*What needs to be done*
Find the word "target" in the listing below, then return every line it appears in.

*Working data*
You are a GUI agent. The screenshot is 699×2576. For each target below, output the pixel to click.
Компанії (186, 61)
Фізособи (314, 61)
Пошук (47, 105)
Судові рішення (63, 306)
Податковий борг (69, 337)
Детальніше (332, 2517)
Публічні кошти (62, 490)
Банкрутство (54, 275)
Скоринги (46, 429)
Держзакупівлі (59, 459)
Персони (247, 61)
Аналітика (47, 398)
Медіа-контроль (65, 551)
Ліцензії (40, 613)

---

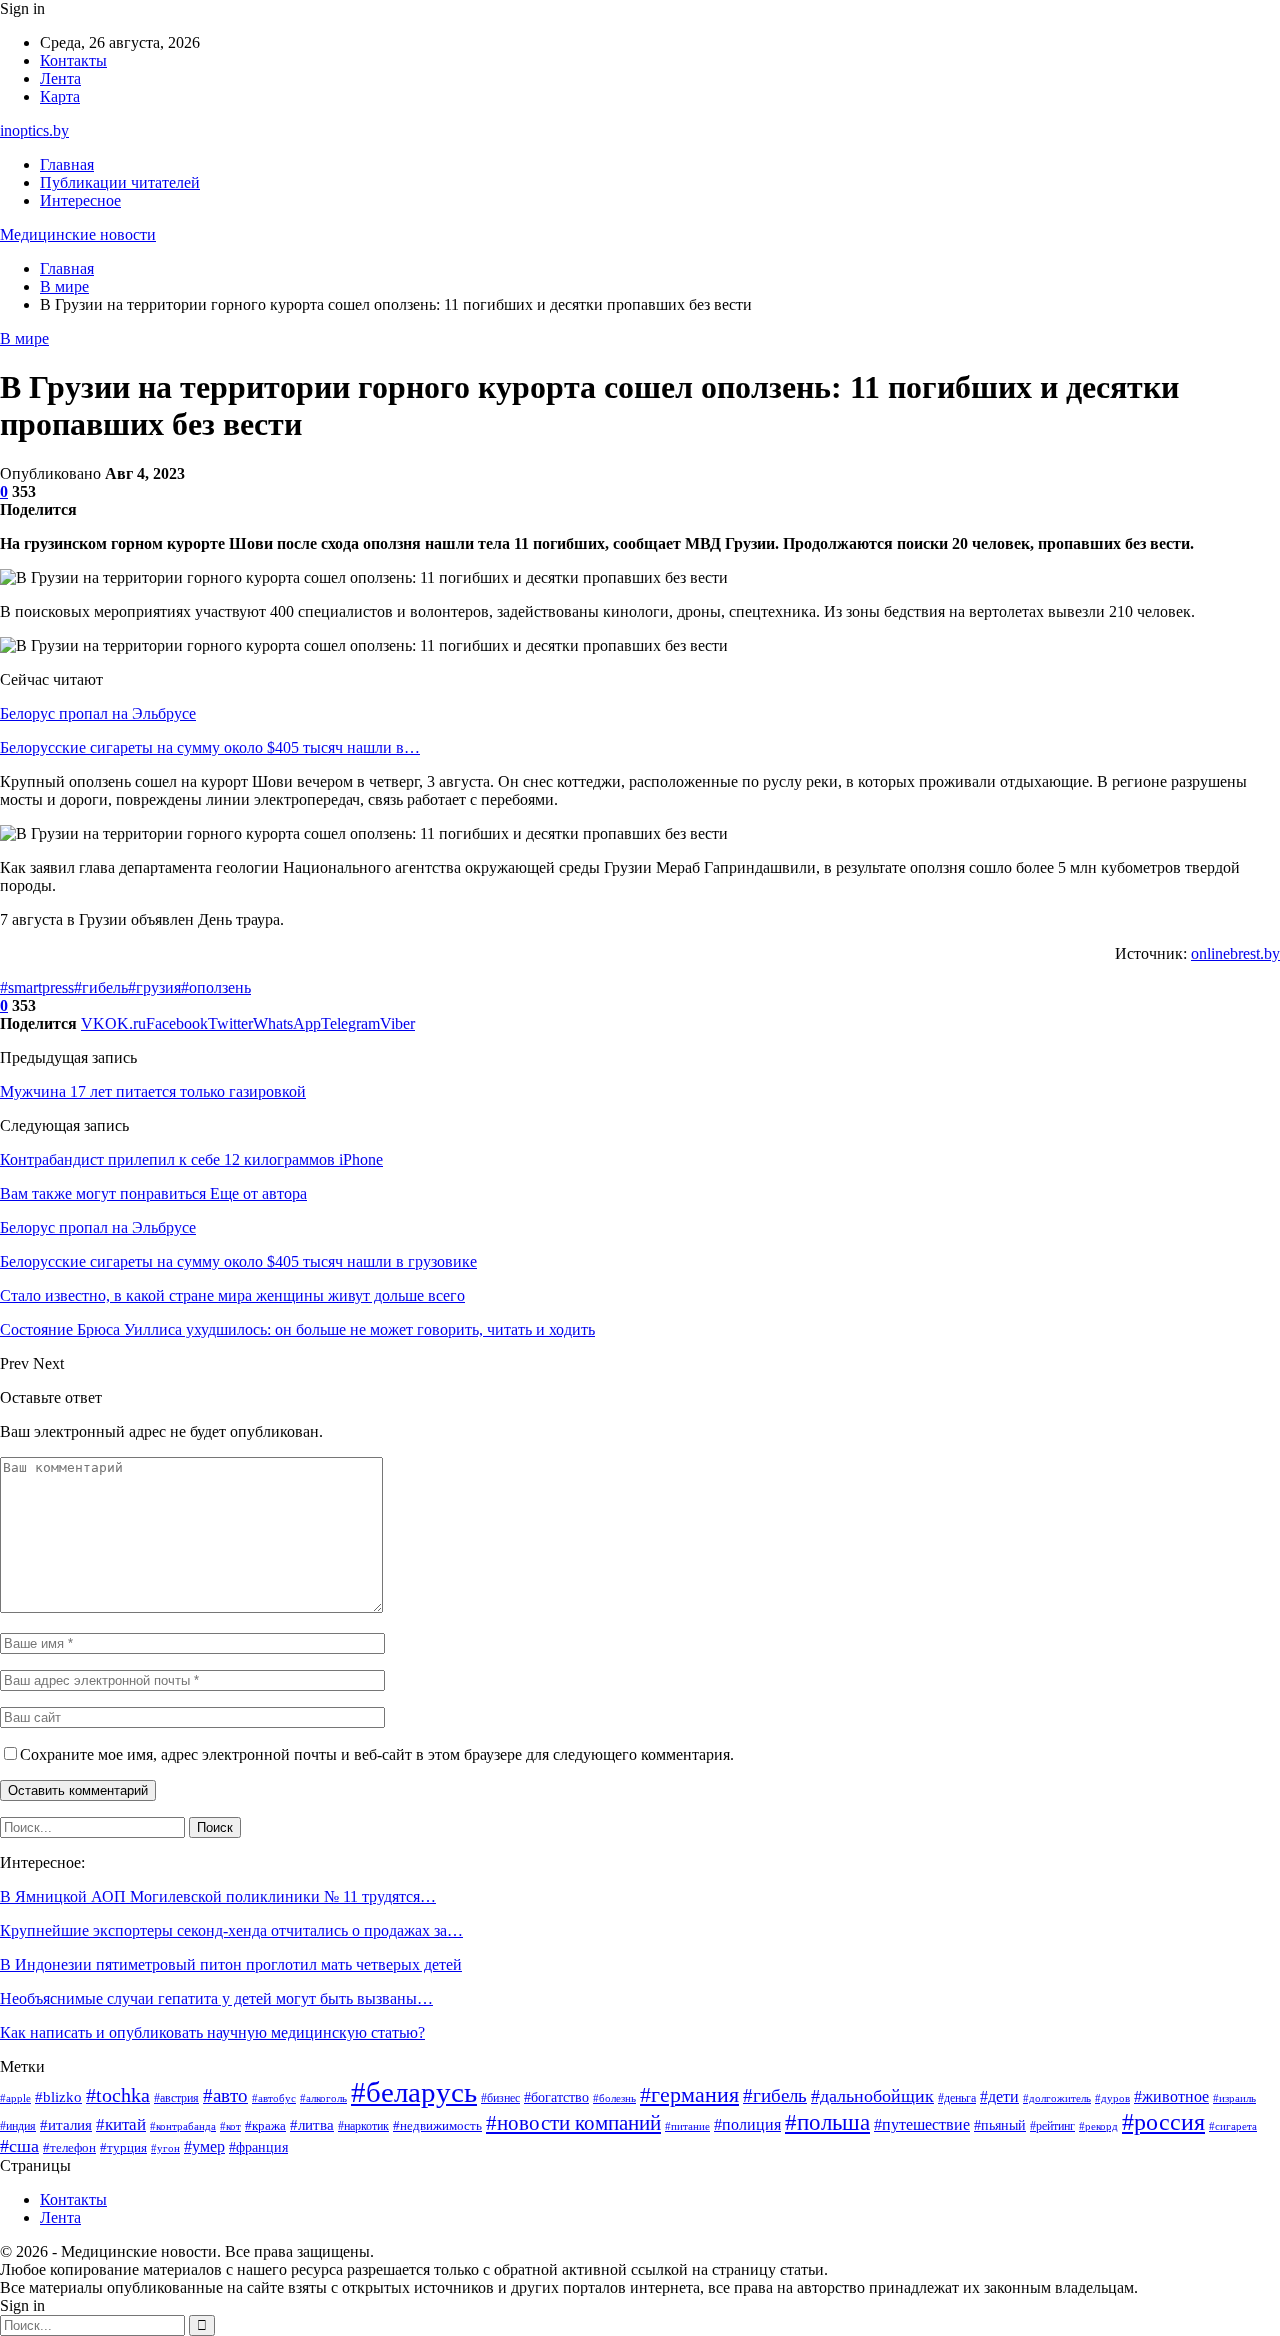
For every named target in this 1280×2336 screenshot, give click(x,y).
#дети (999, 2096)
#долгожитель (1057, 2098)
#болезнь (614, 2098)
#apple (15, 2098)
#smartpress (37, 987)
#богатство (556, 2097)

*Reply*
You are a GUI agent. The screenshot is 699×2576. For each target below, output the pixel to click.
For every named target in this 1280×2336 screenshot, give click(x,y).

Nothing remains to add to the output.